You can also see who the team members are in the research. The website regularly posts updates on the research in the form of news items. Finally, you can send a message to the researchers via the contact form.
SCA 1
SCA1 (spinocerebellar ataxia type 1) is a hereditary and rare neurodegenerative disorder. The onset of SCA1 symptoms is generally around the third decade, but large variability in age of onset exists. SCA1 is characterized by degeneration of the cerebellum but also the brainstem and other brain regions can be affected. Clinically, SCA1 is characterized by slowly progressive cerebellar ataxia. In the first years, SCA1 patients experience mainly gait ataxia. During the disease course, progressive dysarthria, dysphagia and oculomotor disturbances develop. In some patients additional non-ataxia symptoms occur, such as sensibility loss due to peripheral neuropathy, spasticity, dystonia, weakness or cognitive dysfunction.

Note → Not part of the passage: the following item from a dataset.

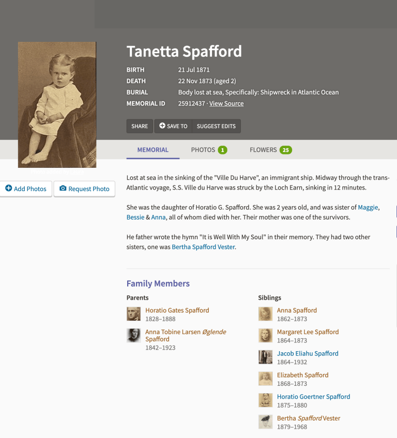The width and height of the screenshot is (397, 438).
Task: Enlarge Tanetta Spafford's main portrait photo
Action: pyautogui.click(x=57, y=104)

SCA1 is inherited in an autosomal dominant manner. A child who has a parent with SCA1 has a 50% chance of inheriting the responsible mutated gene. In the Netherlands and Flanders there are around 15 families with SCA1. The worldwide prevalence of SCA1 is estimated around 1-2 per 100.000 persons.
Neurodegeneration in SCA1 is caused by a CAG repeat expansion (mutation) in the ATXN1 gene. Transcription of the ATNX1 gene results in messenger RNA containing the expanded CAG repeat, resulting in translation of mutant ATXN1 proteins. The mutant Ataxin-1 protein aggregates in neurons causing neurotoxicity.